III. Standard for Motion to Dismiss

When considering a motion to dismiss a complaint for failure to state a claim upon which relief can be granted pursuant to Federal Rule of Civil Procedure 12(b)(6), a court must accept all well-pleaded allegations in the complaint as true and view them in the light most favorable to the plaintiff. Evancho v. Fisher, 423 F.3d 347, 351 (3d Cir. 2005). It is well settled that a pleading is sufficient if it contains “a short and plain statement of the claim showing that the pleader is entitled to relief.” Fed.R.Civ.P. 8(a)(2).
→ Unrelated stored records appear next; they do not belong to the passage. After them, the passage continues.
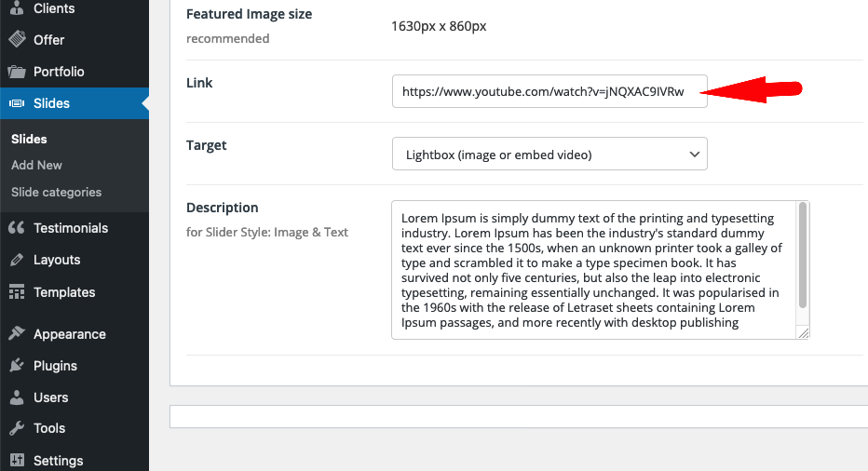Click the Testimonials quote icon
Viewport: 868px width, 471px height.
tap(17, 227)
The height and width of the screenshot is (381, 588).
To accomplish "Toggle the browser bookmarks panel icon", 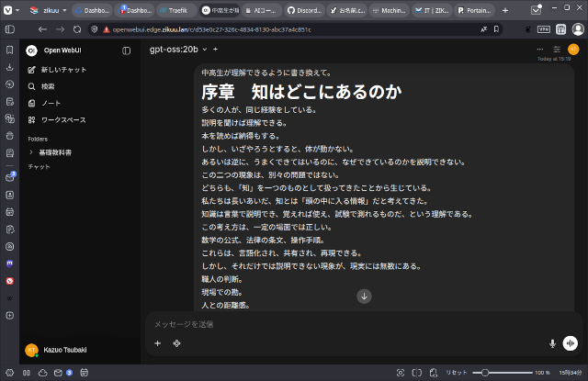I will [10, 49].
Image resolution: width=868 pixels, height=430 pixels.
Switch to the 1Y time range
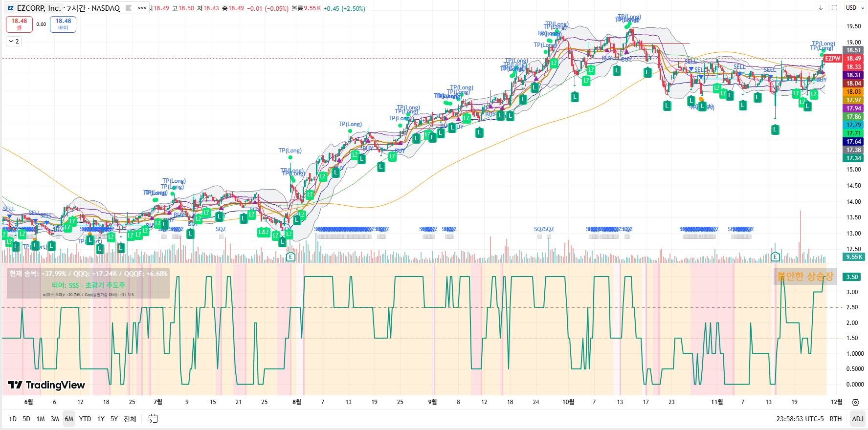tap(101, 419)

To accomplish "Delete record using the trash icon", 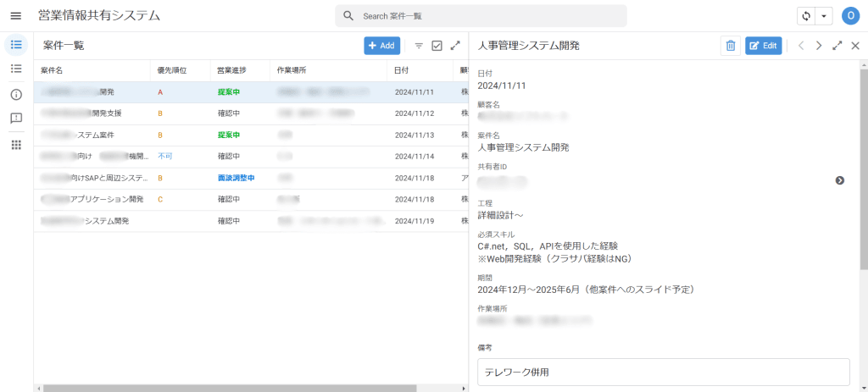I will (x=730, y=46).
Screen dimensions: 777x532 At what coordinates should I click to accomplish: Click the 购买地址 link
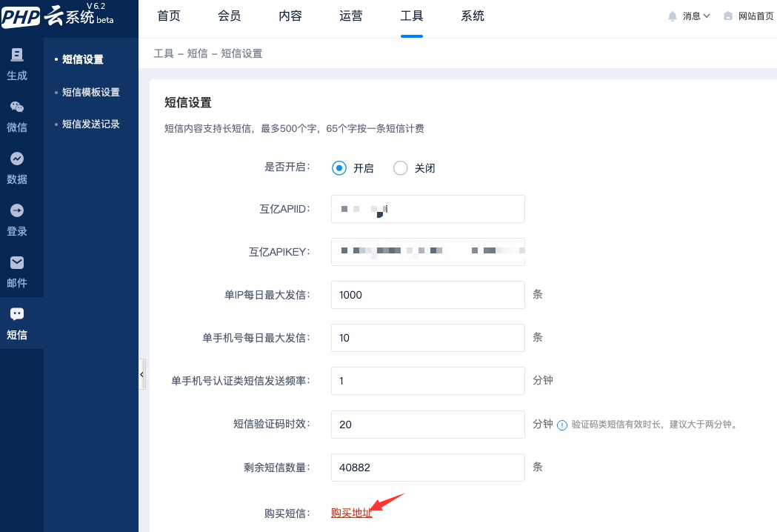pyautogui.click(x=351, y=513)
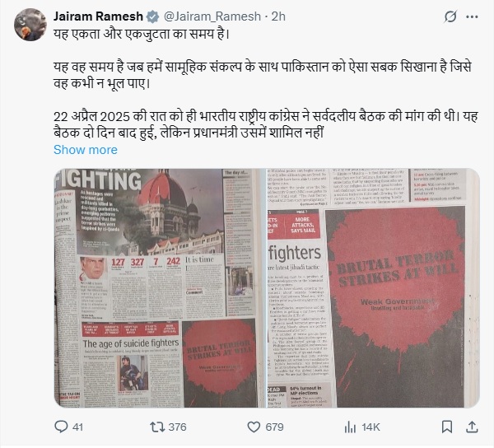Click the 41 replies count number
494x448 pixels.
click(x=78, y=427)
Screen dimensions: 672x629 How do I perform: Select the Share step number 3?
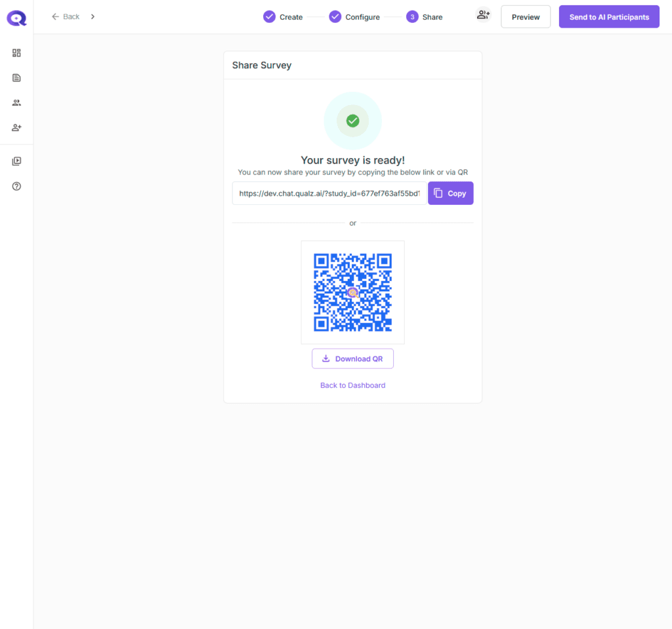coord(412,17)
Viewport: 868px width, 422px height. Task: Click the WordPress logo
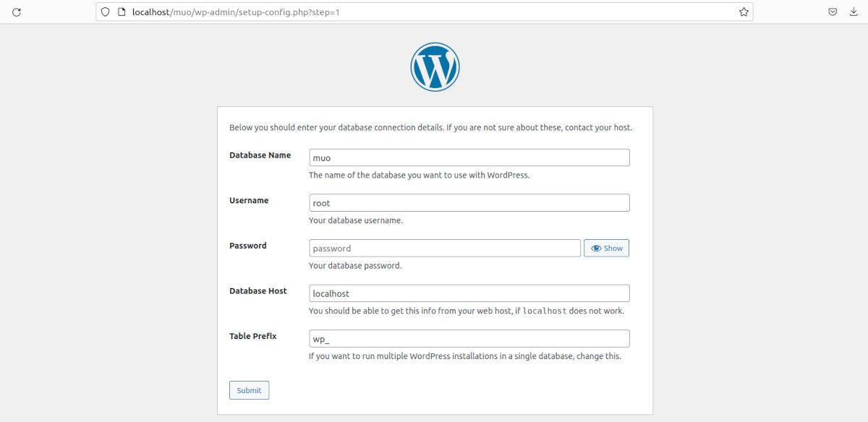(x=435, y=67)
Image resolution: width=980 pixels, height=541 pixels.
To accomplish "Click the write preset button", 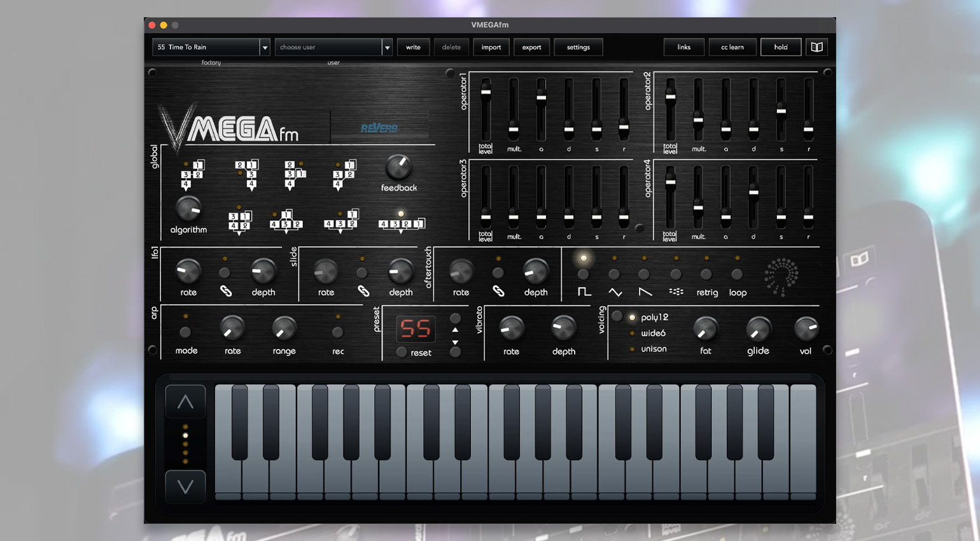I will (x=413, y=47).
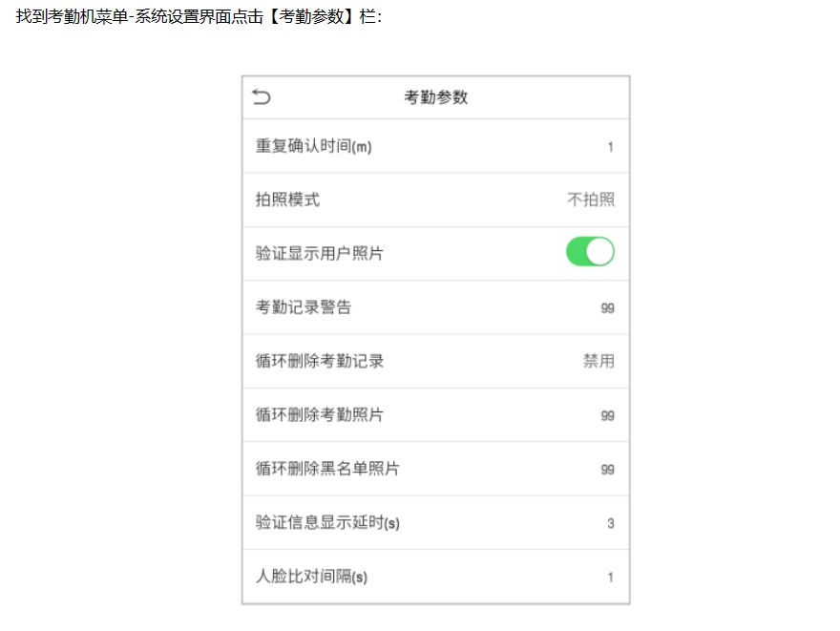
Task: Select the 循环删除黑名单照片 row
Action: point(435,469)
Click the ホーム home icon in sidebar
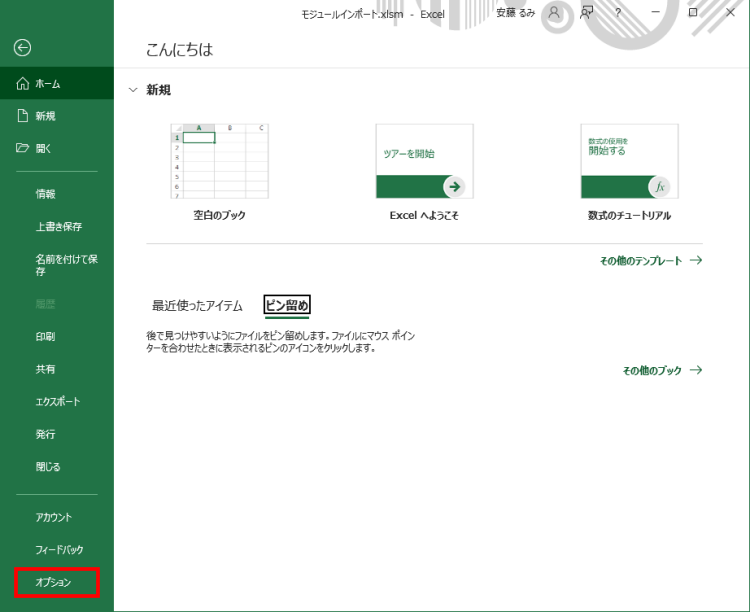The image size is (750, 612). pyautogui.click(x=22, y=84)
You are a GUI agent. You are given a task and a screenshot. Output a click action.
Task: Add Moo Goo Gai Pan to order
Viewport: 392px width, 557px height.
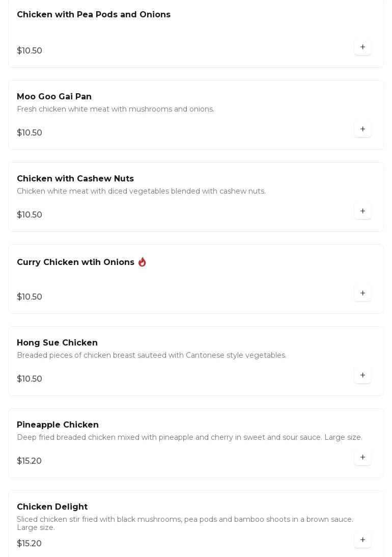[362, 129]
“While a complaint attacked by a Rule 12(b)(6) motion to dismiss does not need detailed factual allegations, a plaintiff's obligation to provide the ‘grounds' of his ‘entitle[ment] to relief' requires more than labels and conclusions, and a formulaic recitation of the elements of a cause of action will not do . . . .” Bell Atl. Corp. v. Twombly, 550 U.S. 544, 555 (2007) (alteration in original) (citations omitted) (first citing Conley v. Gibson, 355 U.S. 41, 47 (1957); Sanjuan v. Am. Bd. of Psychiatry & Neurology, Inc., 40 F.3d 247, 251 (7th Cir. 1994); and then citing Papasan v. Allain, 478 U.S. 265, 286 (1986)).

To determine the sufficiency of a complaint, a court must take three steps: (1) the court must take note of the elements a plaintiff must plead to state a claim; (2) the court should identify allegations that, because they are no more than conclusions, are not entitled to the assumption of truth; and (3) when there are well-pleaded factual allegations, a court should assume their veracity and then determine whether they plausibly give rise to an entitlement for relief. Malleus v. George, 641 F.3d 560, 563 (3d Cir. 2011) (quoting Ashcroft v. Iqbal, 556 U.S. 662, 664, 675, 679 (2009) (alterations, quotations, and other citations omitted).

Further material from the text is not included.